Japan Association for Medical Informatics

[4-G-1-02] 多施設データ駆動型臨床研究のためのガバナンスセンター運用

*Atsushi Takada1, Takanori Yamashita1, Chinatsu Nojiri1, Takashi Kinoshita3, Kenji Uchiyamada2, Taeko Hotta2, Kang Dongchon2, Naoki Nakashima1 (1. 九州大学病院 メディカル・インフォメーションセンター, 2. 九州大学病院 検査部, 3. (株)ケア・フォー)

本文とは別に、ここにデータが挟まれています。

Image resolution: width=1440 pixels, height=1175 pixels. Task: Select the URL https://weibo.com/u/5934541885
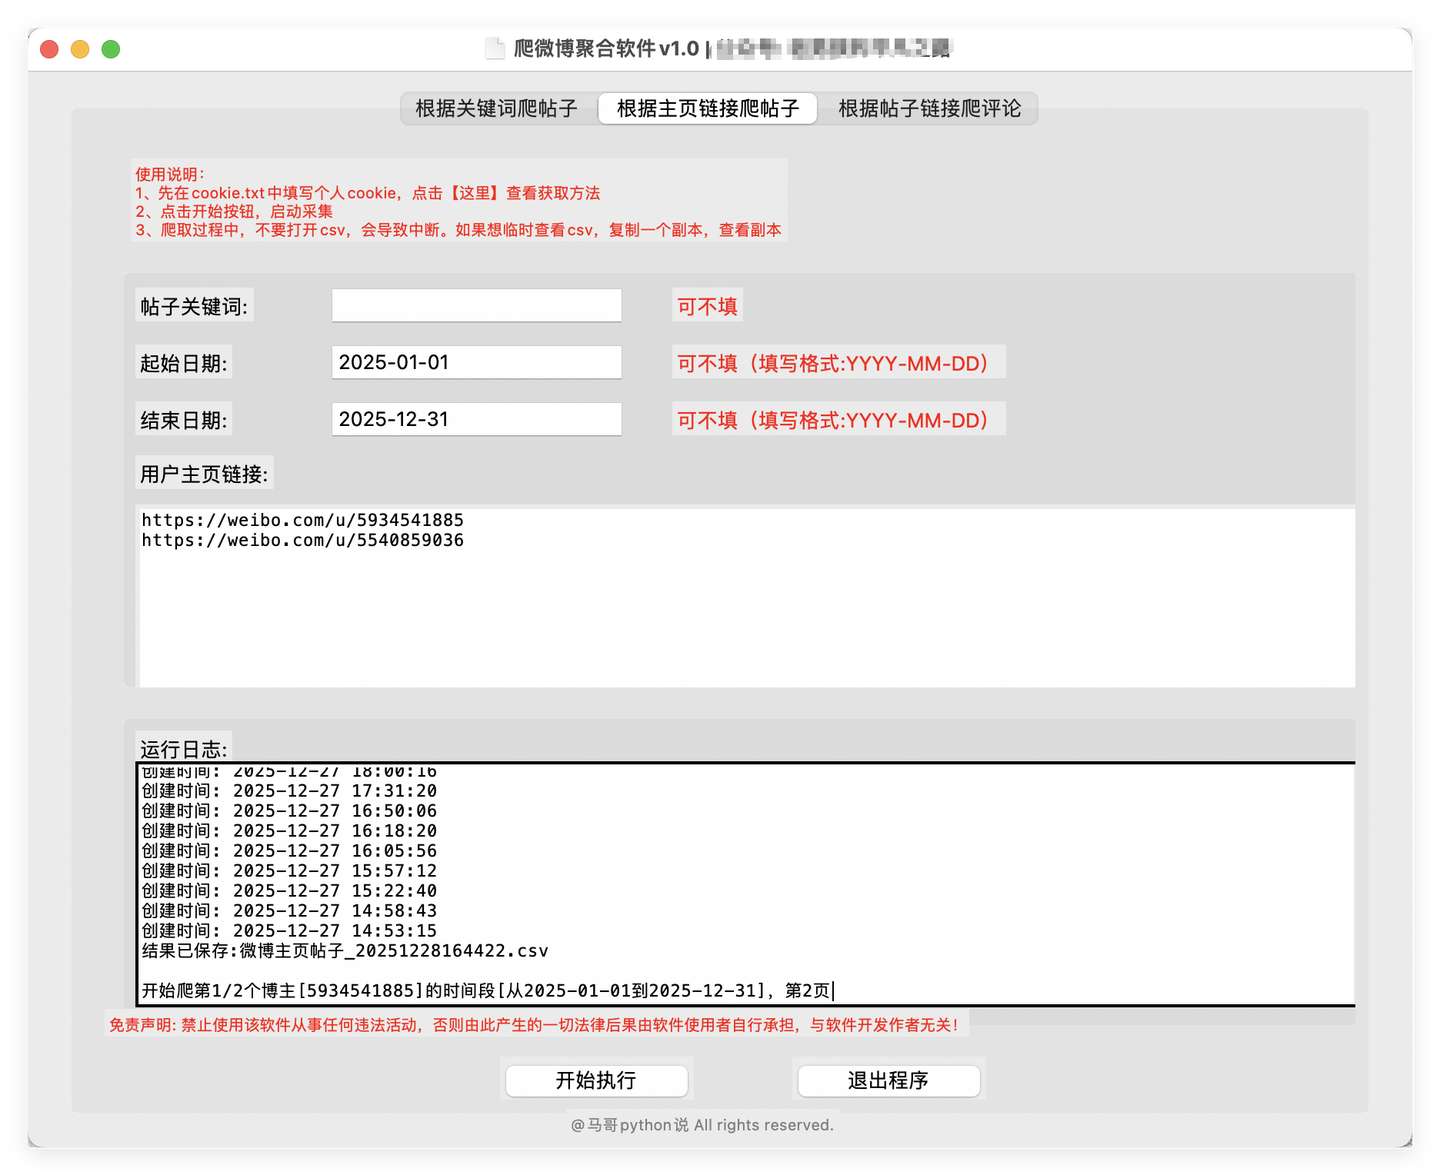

standardization, governance, data-driven


【背景】
医療データ駆動型事業の代表であるMID-NETは、医薬品の安全性対策を目的として、独立行政法人医薬品医療機器総合機構(PMDA)によって構築され、一定の品質を確保する体制を維持しながら運用されている。
【目的】
本研究は、AMEDによる「大規模医療情報の標準化のための統一的管理手法の構築と利活用の研究」事業により行った。複数施設を含んだデータ統合解析事業において、データが適正に標準化された状態を維持するために、効率的にガバナンスする手法を開発することを目的とした。
【方法】
ガバナンスすべきマスタを、医薬品、用法、単位、検体検査、傷病名とした。 研究協力が得られた8病院グループにおいて、マスタの差分検知ツールにより週次で差分を自動取得し、MID-NETのネットワークを利用して、本研究事業で設置したガバナンスセンターに集約した。 このマスタ差分情報で設定されている標準コードの付与状況、適正性を確認の上、未/誤設定の場合は想定される標準コードを付与し、当該施設と共有した。
【結果】
更新頻度の高い医薬品についての結果を示す。 2020年4月から6月の期間において、30481薬剤についてのガバナンスを行った。 MID-NETでは医薬品の標準コードとしてHOT9コード、YJコードが採用されている。 医療施設において、両方のコードが正しく付与されていたのは32%(9716薬剤)、どちらかのコードが正しく付与されていたのは52%(15901薬剤)であった。
【考察】
医薬品における標準コードについて、医療施設毎の状況が確認できた。 MID-NETにおいては、PMDAによる出力後データのガバナンスによる標準化が行われているため、MID-NETの運用自体には支障はない。しかし、各医療施設のデータの汎用的活用という観点では、効率的なデータ標準化の運用の検討が必要である。